Reproduce only what runs from the line containing "Task: Open the 'Bought" to the line containing "865x593 pixels." in the records below, inclusive. Keep it exact, and keep the pictures out.

>>>>>

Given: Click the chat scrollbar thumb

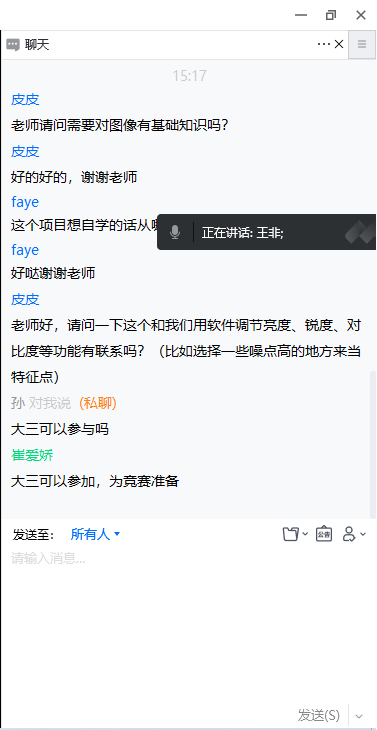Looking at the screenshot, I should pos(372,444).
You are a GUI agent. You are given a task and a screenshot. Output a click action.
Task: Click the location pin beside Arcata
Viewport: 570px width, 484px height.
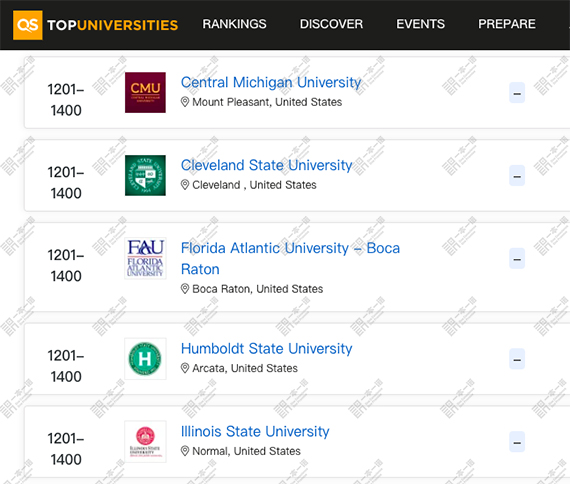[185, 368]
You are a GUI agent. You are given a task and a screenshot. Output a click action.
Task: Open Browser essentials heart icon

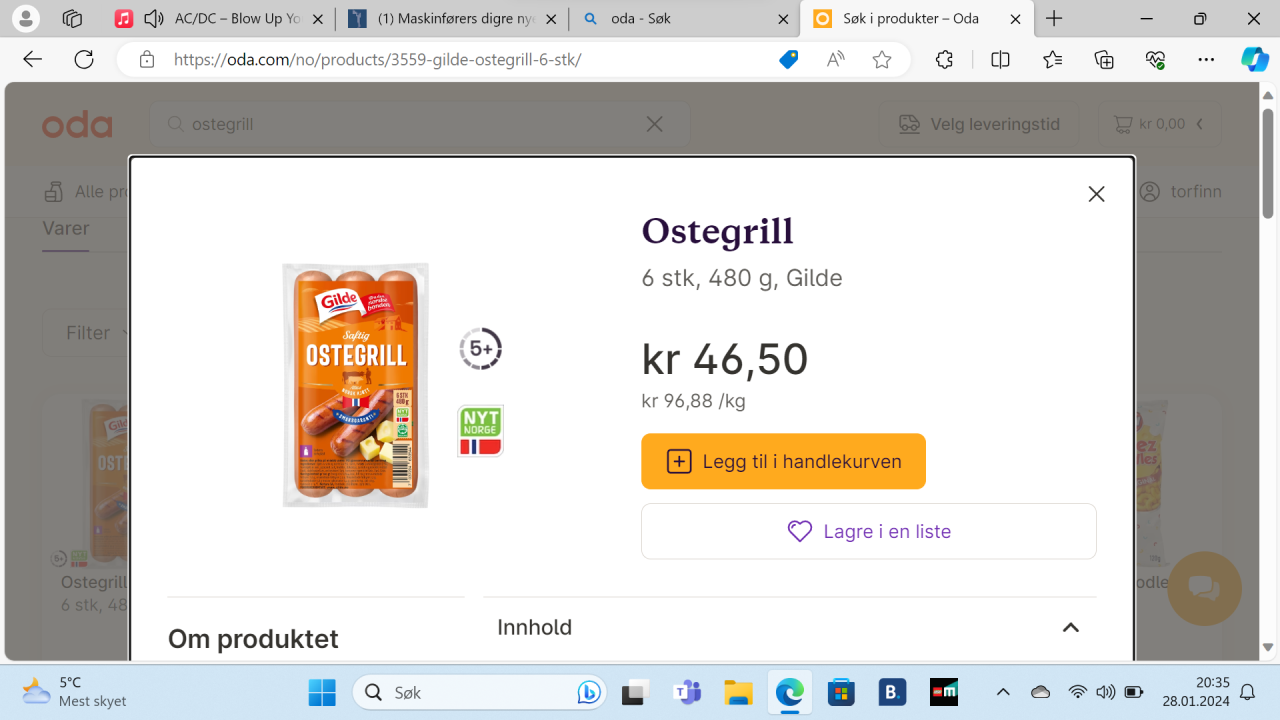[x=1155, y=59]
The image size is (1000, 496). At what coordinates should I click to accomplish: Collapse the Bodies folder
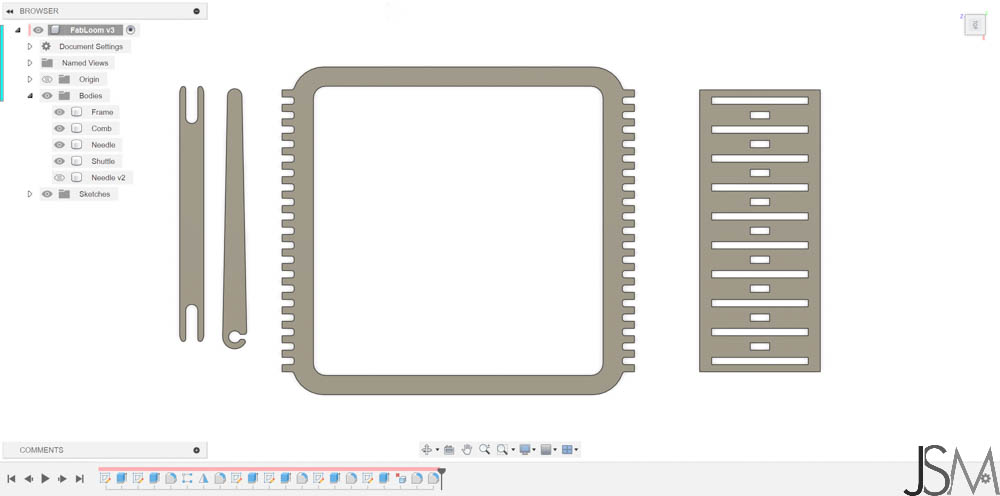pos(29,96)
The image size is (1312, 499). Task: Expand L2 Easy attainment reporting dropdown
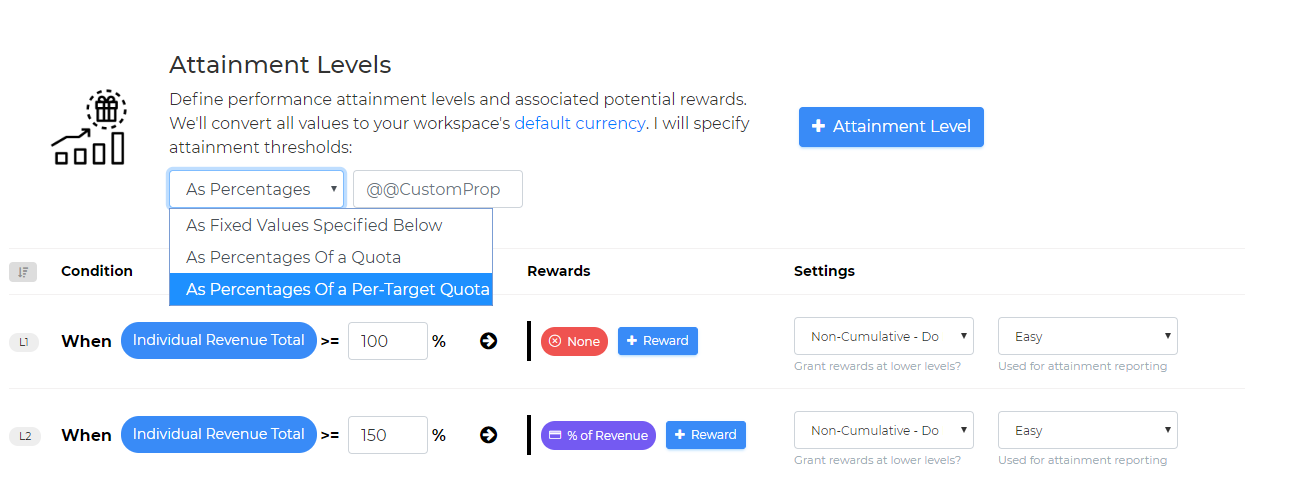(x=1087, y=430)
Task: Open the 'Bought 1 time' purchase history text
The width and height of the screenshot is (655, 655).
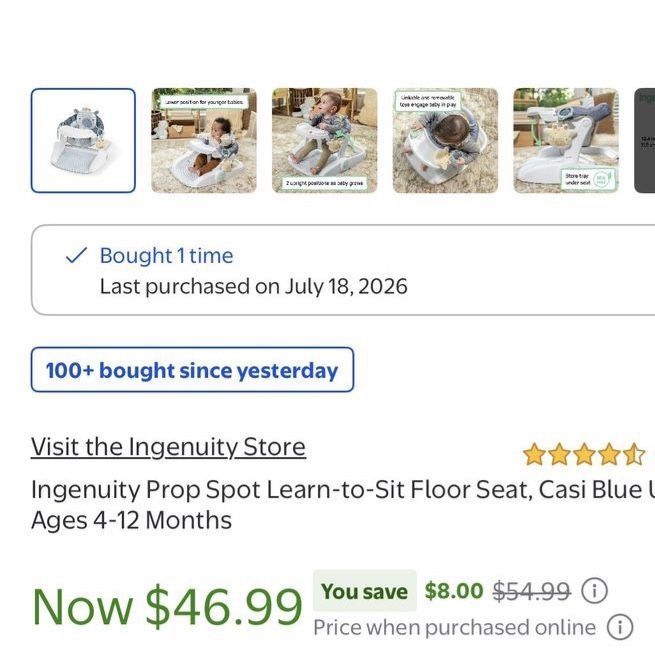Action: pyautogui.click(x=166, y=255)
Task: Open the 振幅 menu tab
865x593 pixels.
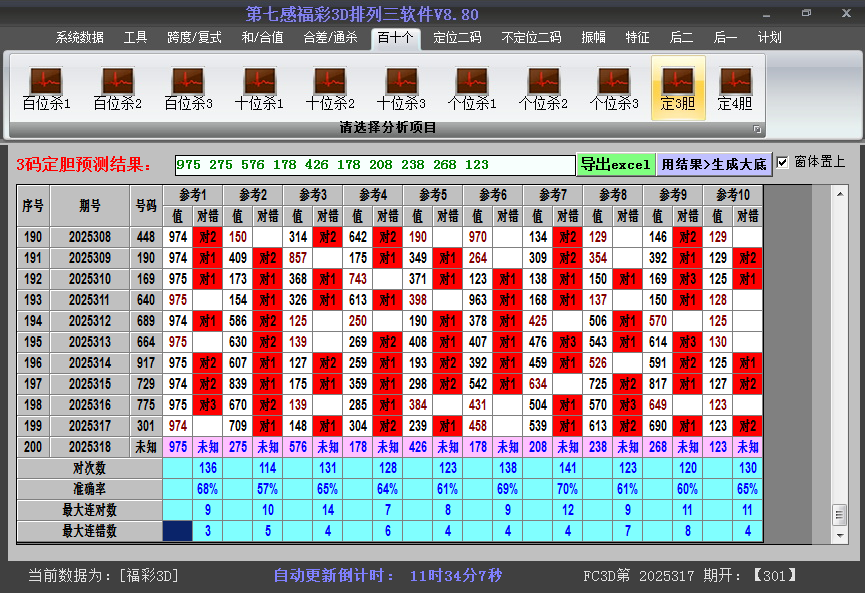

<<<<<
>>>>>

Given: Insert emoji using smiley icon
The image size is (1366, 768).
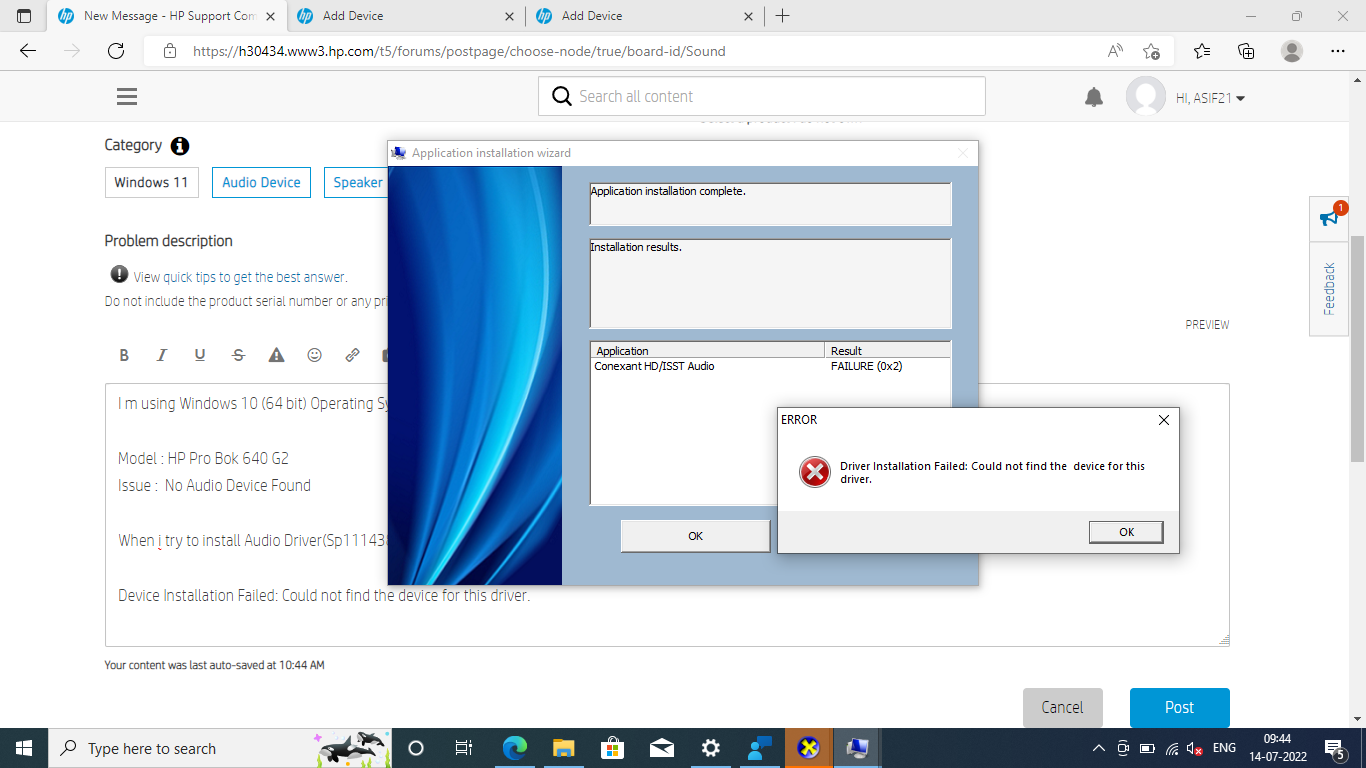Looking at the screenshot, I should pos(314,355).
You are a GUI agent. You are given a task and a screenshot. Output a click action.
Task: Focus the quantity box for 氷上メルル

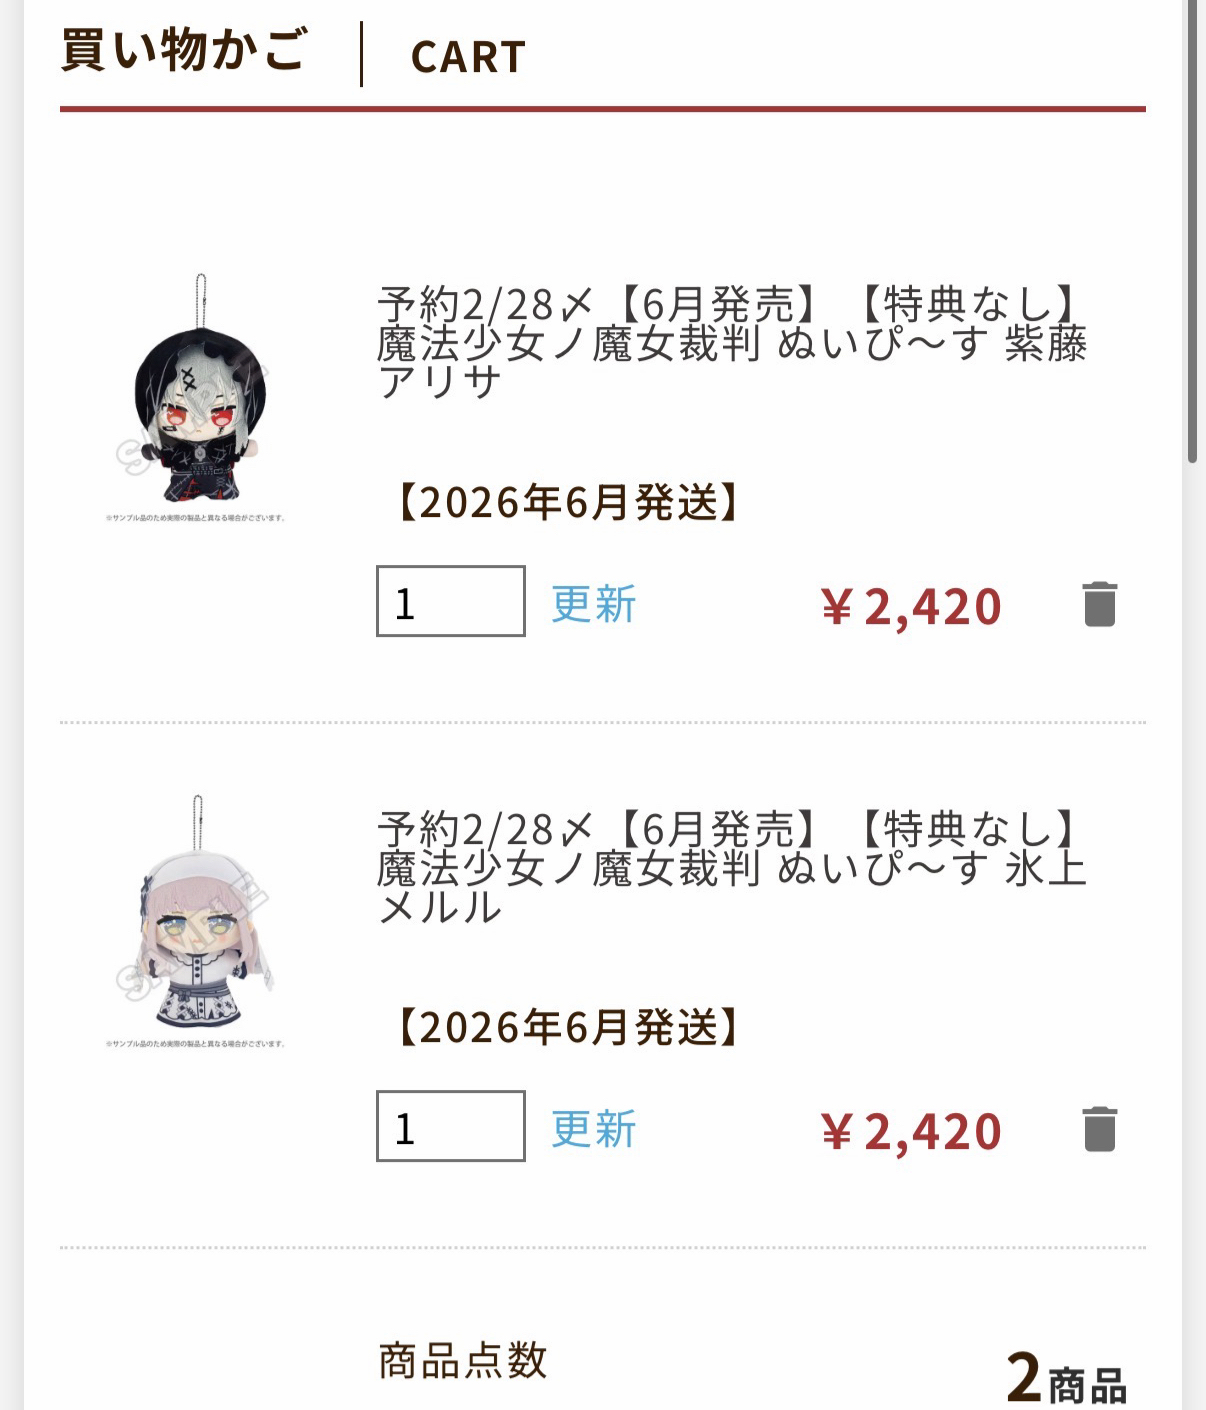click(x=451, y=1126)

<<<<<

### [Answer to the exercise]
Task: Open the 'Bought 1 time' purchase history text
The width and height of the screenshot is (655, 655).
Action: pyautogui.click(x=166, y=255)
Task: Open the 振幅 menu tab
865x593 pixels.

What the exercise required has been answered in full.